Court of Appeal of Louisiana, First Circuit
Oct 29, 2010
56 So. 3d 461 (La. Ct. App. 2010)

Opinion

No. 2010 CA 0426.

October 29, 2010.

APPEALED FROM THE 32ND JUDICIAL DISTRICT COURT IN AND FOR THE PARISH OF TERREBONNE STATE OF LOUISIANA CASE NO. 014827-IV-D THE HONORABLE TIMOTHY C. ELLENDER, JUDGE PRESIDING.

Joseph L. Waitz, Jr., District Attorney, Ellen Daigle Doskey, Assistant District Attorney, Houma, Louisiana, Counsel for Appellee, State of Louisiana.

Rowena T. Jones, Amanda M. Furst, New Orleans, Louisiana, Counsel for Defendant/Appellant, Linda Duncan.

BEFORE: CARTER, C.J., GAIDRY AND WELCH, JJ.


MEMORANDUM OPINION

The defendant, the noncustodial mother of a minor child whose guardian received support enforcement services (SES) benefits, appeals a judgment of the 32nd Judicial District Court in favor of the State of Louisiana, through the Department of Social Services (the State), accepting the findings and recommendations of a hearing officer relating to child support pursuant to La.R.S. 46:236.5(C). For the following reasons, we vacate the judgment and remand this matter to the district court for further proceedings.
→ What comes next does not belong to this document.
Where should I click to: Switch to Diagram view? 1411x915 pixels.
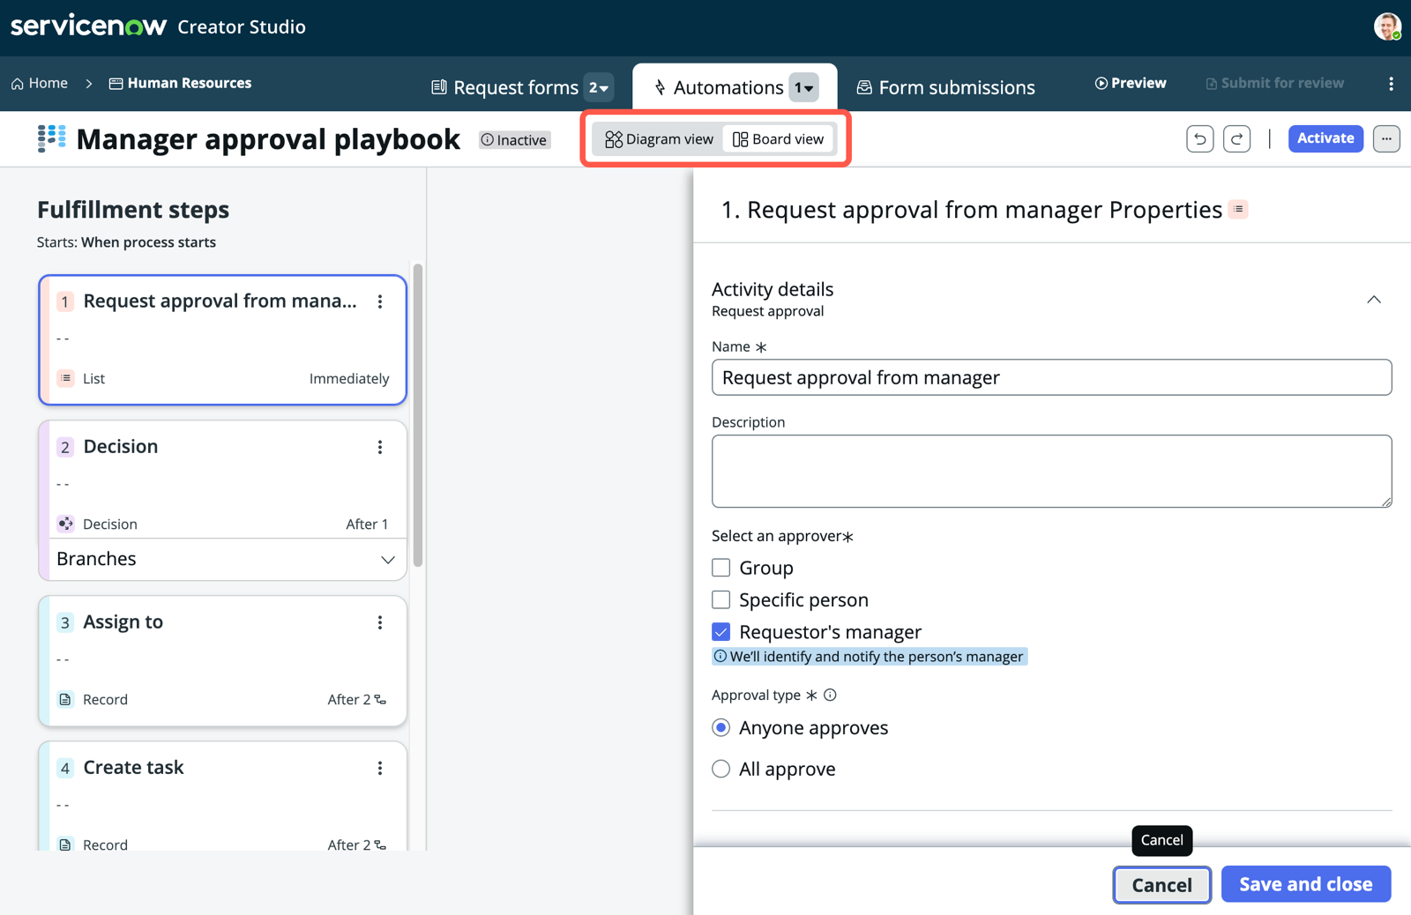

Parenthetically, we note that the record contains a minute entry dated February 4, 2010, relating to a review hearing on that date before the hearing officer. The minute entry states: "[A]t the request of the non-custodial parent, Linda Duncan, the [h]earing [o]fficer ordered that the appeal previously filed herein and any objections filed previously are hereby dismissed." The record contains no order signed by either the hearing officer or the district court purporting to dismiss this appeal. Even if it did, the district court was already divested of jurisdiction when the district court granted the order of devolutive appeal on November 6, 2009, and any such order would be null and without effect. See La.C.C.P. art. 2088 and Washington v. La. Dep't of Transp. Dev., 593 So.2d 665, 666 n. 2 (La. App. 1st Cir. 1991). Further, it stands to reason that if the district court has no jurisdiction to dismiss a pending appeal, the hearing officer, whose authority is limited to that expressly granted by statute, has no such authority. See La.C.C.P. art. 2162; La.R.S. 46:236.5(C)(3), (4); and State, Dep't of Soc. Services, Office of Family Support v. Pickins, 42,721 pp. 4-5 (La. App. 2nd Cir. 12/5/07), 972 So.2d 1225, 1227-28.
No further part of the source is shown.